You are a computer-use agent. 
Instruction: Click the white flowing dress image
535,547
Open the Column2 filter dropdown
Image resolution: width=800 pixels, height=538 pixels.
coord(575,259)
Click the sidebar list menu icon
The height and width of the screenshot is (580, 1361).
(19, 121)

Problem: Print all of the entries above again, line for line, with no changes.

Exercise solution:
You are a computer-use agent. 
Instruction: Click the white flowing dress image
535,547
Open the Column2 filter dropdown
Image resolution: width=800 pixels, height=538 pixels.
coord(575,259)
Click the sidebar list menu icon
The height and width of the screenshot is (580, 1361).
(19, 121)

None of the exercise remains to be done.